The JuiceFS Community Edition introduced the Python SDK in v1.3.0, making it suitable for containerized or virtualized environments where FUSE mounting is not available. The Python SDK also implements the fsspec interface, enabling easy integration with frameworks such as Ray.

Compilation

You can compile the Python SDK directly in your current working environment or use a Docker container. Both methods require you to first clone the repository and navigate to the SDK directory.

# Clone JuiceFS repository
git clone https://github.com/juicedata/juicefs.git
# Enter JuiceFS directory
cd juicefs/sdk/python

Direct Compilation

Direct compilation requires go1.20+ and python3 environments.

Step 1: Compile libjfs.so

go build -buildmode c-shared -ldflags="-s -w" -o juicefs/juicefs/libjfs.so ../java/libjfs

The compiled libjfs.so and libjfs.h files will be in the sdk/python/juicefs/juicefs directory.

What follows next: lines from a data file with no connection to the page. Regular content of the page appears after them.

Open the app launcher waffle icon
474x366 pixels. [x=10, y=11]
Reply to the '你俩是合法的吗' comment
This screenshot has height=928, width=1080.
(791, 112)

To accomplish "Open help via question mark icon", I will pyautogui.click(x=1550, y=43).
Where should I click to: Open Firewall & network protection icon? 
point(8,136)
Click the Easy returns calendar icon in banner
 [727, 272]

Step 2: Compile Python SDK

cd juicefs && python3 -m build -w

The compiled Python SDK will be in the juicefs/sdk/python/dist directory, named juicefs-1.3.0-py3-none-any.whl.

Docker Compilation

Using Docker containers for compilation requires Docker, make, and go1.20+ installed on your system.

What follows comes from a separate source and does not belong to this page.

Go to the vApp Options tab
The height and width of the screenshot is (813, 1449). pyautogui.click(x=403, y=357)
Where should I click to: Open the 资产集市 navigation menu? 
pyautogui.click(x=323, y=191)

Step 1: Build Docker image

# For arm64
make arm-builder

# For amd64
make builder

Step 2: Compile Python SDK

make juicefs

The compiled Python SDK will be in the juicefs/sdk/python/dist directory, named juicefs-1.3.0-py3-none-any.whl.

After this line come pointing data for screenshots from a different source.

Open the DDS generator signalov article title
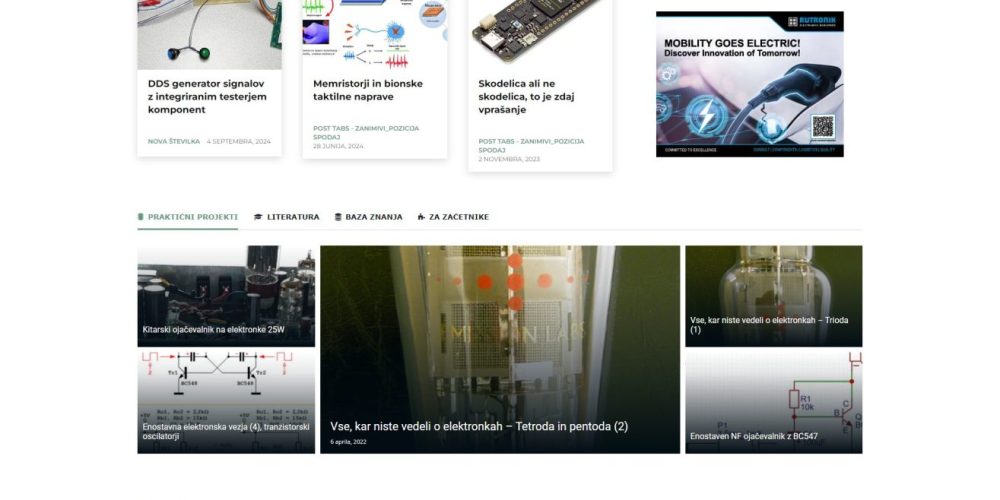Viewport: 1000px width, 500px height. 206,97
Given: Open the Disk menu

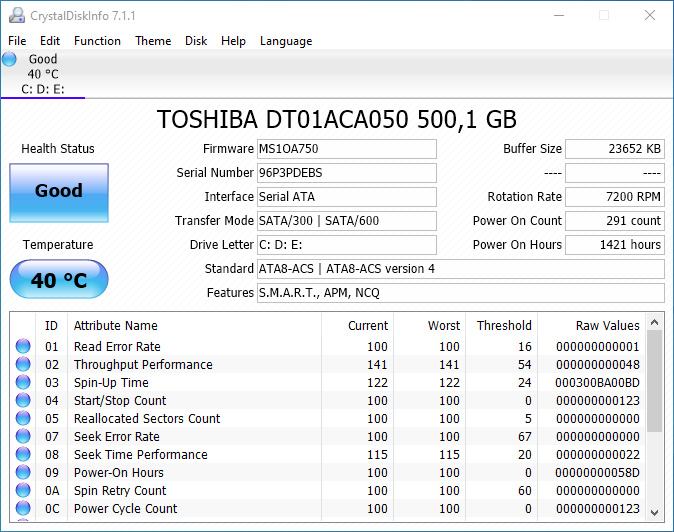Looking at the screenshot, I should [196, 41].
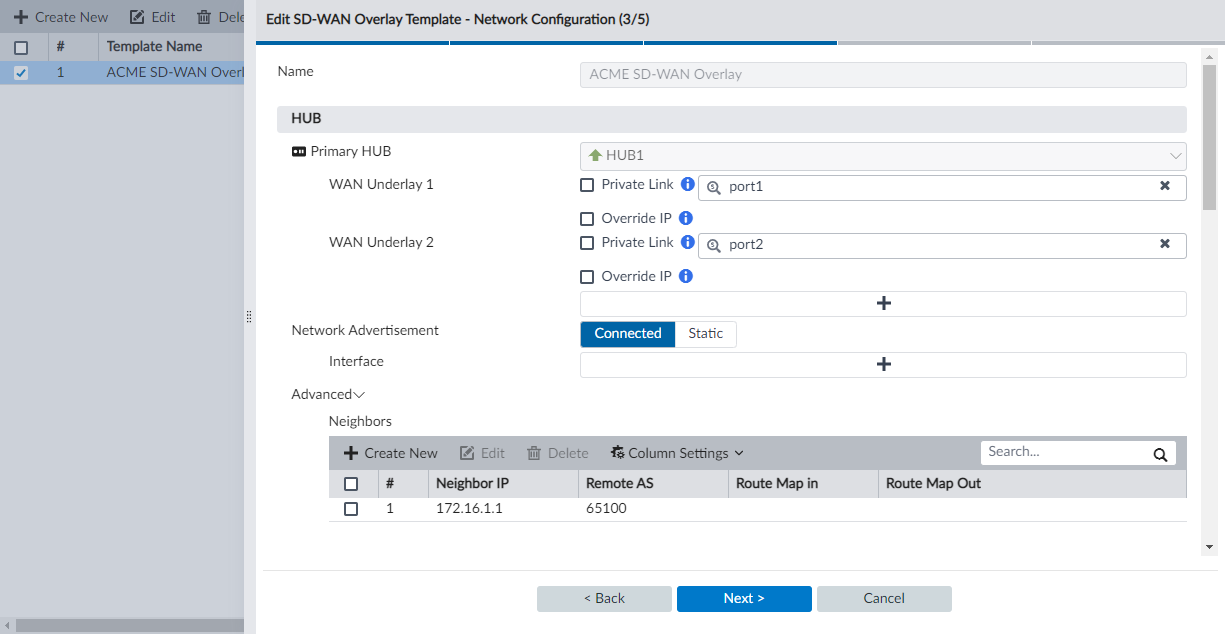Image resolution: width=1225 pixels, height=634 pixels.
Task: Check Override IP under WAN Underlay 2
Action: click(587, 276)
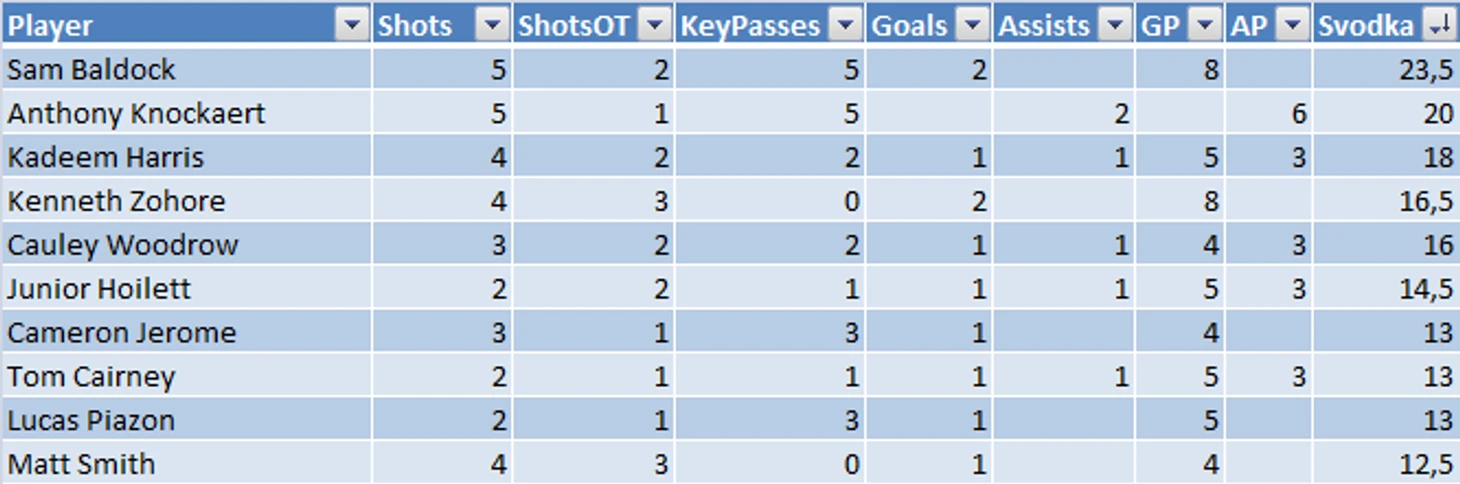Open the AP column filter arrow
1460x484 pixels.
coord(1293,26)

Compilation Error Handling

If you encounter an error like sed: 1: "juicefs/setup.py": invalid command code j during compilation, you can try commenting out the sed-related commands in the Makefile.

Installation and Usage

Installing the SDK

Copy the compiled juicefs-1.3.0-py3-none-any.whl file to the target machine and install it using pip:

pip install juicefs-1.3.0-py3-none-any.whl

Preparing the File System

tip

JuiceFS Python SDK currently does not support formatting a file system, so please ensure you have already created a JuiceFS file system before use.

Let's assume there is a pre-created file system named myfs with metadata engine URL redis://192.168.1.8/0.

Using the Client

The Client class implementation is similar to Python's io module.

You can instantiate a JuiceFS client with the following code, where the name parameter is the file system name and the meta parameter is the URL of the metadata engine. The name parameter must exist but can be an empty string or None.

from juicefs import Client

# Create JuiceFS client
jfs = Client(name='', meta='redis://192.168.1.8/0')

# List files in a directory
jfs.listdir('/')

Using fsspec

JuiceFS Python SDK also supports the fsspec interface to operate the JuiceFS file system.

# Install fsspec
pip install fsspec

Using fsspec is similar to using the Client class, but you need to specify jfs or juicefs as the file system type.

import fsspec
from juicefs.spec import JuiceFS

jfs = fsspec.filesystem('jfs', name='', meta='redis://192.168.1.8/0')

# List files in a directory
jfs.ls('/')

Getting Help Information

You can use the help() function to get help information for classes and methods.

import juicefs

help(juicefs.Client)

You can also use the dir() function to get a list of classes and methods.